Mano a Mano plans to construct several projects in the Cochabamba Valley’s Punata region over the next three years:

Punata, Bolivia.

Area farmers have seen and experienced the benefits that the Laguna Sulti reservoir has brought to those who have had access to its water. They have requested partnership with Mano a Mano on additional projects, recognizing the opportunity to transform their communities. In response, our Bolivian staff have been meeting and planning these projects with municipal officials and community leaders during the past year, as possible, given restrictions related to the pandemic.

Mano a Mano is a grassroots organization that responds to needs identified by rural Bolivian communities. We do not simply make decisions and develop plans in the United States for implementation in Bolivia. Instead, we begin by listening to community residents as they approach us with identified needs, and to our 4 Bolivian counterpart organizations as we consider together how to best respond to these needs.

On May 12, following a productive harvest, the leaders of this community decided to celebrate their expanded partnership with Mano a Mano. Officials and leaders made speeches, bands played, Save and Rescue (SAR) volunteers parachuted from a rented aircraft onto a local field to demonstrate how they rescue injured persons from inaccessible spaces, and local chicheras served their corn brew throughout the day and evening.

Don Primo Speaking to His Community

Banner honoring Epifanio Velasquez at Laguna Sulti.

Community leaders, without the knowledge of Mano a Mano, decided to name the Laguna Sulti reservoir in honor of Epifanio Velasquez, deceased father of the founders of Mano a Mano (the Velasquez family is originally from the area). Don Primo (Primitivo Montano) spoke to the celebrating crowd about why they made this choice. (The video of his Quechua speech includes an English translation below.)

“For many years I was president of the association of farmers who irrigate.

I remember when el Papa, Don Epifanio Velasquez, advocated on our behalf with Mano a Mano. He said, “How is it that you would not want to ask them to make this project a reality (the reservoir built in 2006). They are working in every place. Why would they not want to work in this place, the area of their birth?”

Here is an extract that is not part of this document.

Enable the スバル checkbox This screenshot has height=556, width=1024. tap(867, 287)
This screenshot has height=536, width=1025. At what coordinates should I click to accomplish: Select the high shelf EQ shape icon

El Papa encouraged us. Don Mario Torrico and I were the leaders and he encouraged us. We worked. We walked. We talked to everybody and brought them along. Now, we can see it. It became a reality. We have it. It benefits us.

We are 12 communities. We irrigate with it. We water to produce a harvest. It was not that way in the past. These fields were salty pampas that produced nothing. Now you can see it. There are alfalfa fields, corn fields. We have everything we need, my friends.

We give thanks to Don Ivo Velasquez, his brother Segundo Velasquez in the U.S. They made these improvements possible. I am grateful and give thanks that this project was constructed in your name (referring to the people of the community) to benefit you.

Today they are encouraging us to continue to work, to move us forward.

We cannot forget this organization. I give my thanks on your behalf.”

Mano a Mano and Laguna Sulti leaders boating across the Laguna Sulti reservoir during a visit one month ago.

Mano a Mano Has Partnered with Laguna Sulti on Many Projects

Mano a Mano built this new health clinic in Laguna Sulti, Bolivia in 2006. We also completed a clinic project in 1999 in the community.

Don Primo celebrating the water pump starting to flow at Mano a Mano’s water reservoir in Laguna Sulti, Bolivia, years ago.

Mano a Mano partnered with the Laguna Sulti community to build this water reservoir, which has been expanded multiple times over the past few years.

Farmers from Laguna Sulti have received training through Mano a Mano’s Center for Ecological Agriculture.